Understanding Multifamily Lingo : “Net Operating Income VS. Net Ordinary Income”Apr 24, 2020
What's the difference between Net Operating Income and a Net Operating Income?
What's the difference between the net operating income and the net ordinary income?
Well, technically, nothing, but you have to understand what you're defining here. When you say net operating income, you're talking about a multifamily property - NOI. When you're talking about a net ordinary income, you're talking about every other business.
So, a net operating income is unique to multifamily. And net ordinary income is not - it talks about every other company. What happens is, when you become experts in multifamily financial statements and when a broker sends you the documentation, you're going to be able to look at it right away and know whether you've got a good report or something that is one step above a cocktail napkin.
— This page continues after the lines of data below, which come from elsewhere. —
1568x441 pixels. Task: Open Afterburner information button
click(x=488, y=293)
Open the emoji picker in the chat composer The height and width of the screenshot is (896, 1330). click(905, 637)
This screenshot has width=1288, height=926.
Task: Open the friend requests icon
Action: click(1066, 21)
And the easiest way to do it, is to look at the income, the expenses and the line that says net ordinary income. If the financial statement that they're giving you does not say net operating income but instead it says net ordinary income, you know that they are not using a property management accounting software program. That means that the numbers are not well reported numbers for that particular property.
When you see net ordinary income, you're probably looking at a QuickBooks report. You can tell that it's a QuickBooks report by looking up in the top right hand corner - or it might be the left hand corner - where it tells you what basis the information is being reported on, a cash basis or an accrual basis. If you see that statement in the header of the report, then you know you're looking at a QuickBooks report.
So, the point here is, look for net operating income. When you see NOI on the financial statements, you know you're dealing with some good numbers or a well reported numbers. When you see net ordinary income, you know you're not dealing with a property management system, and the system is not tracking the leases. It's not tracking the term end dates and it's not doing all of those things that a property management software program does or should do.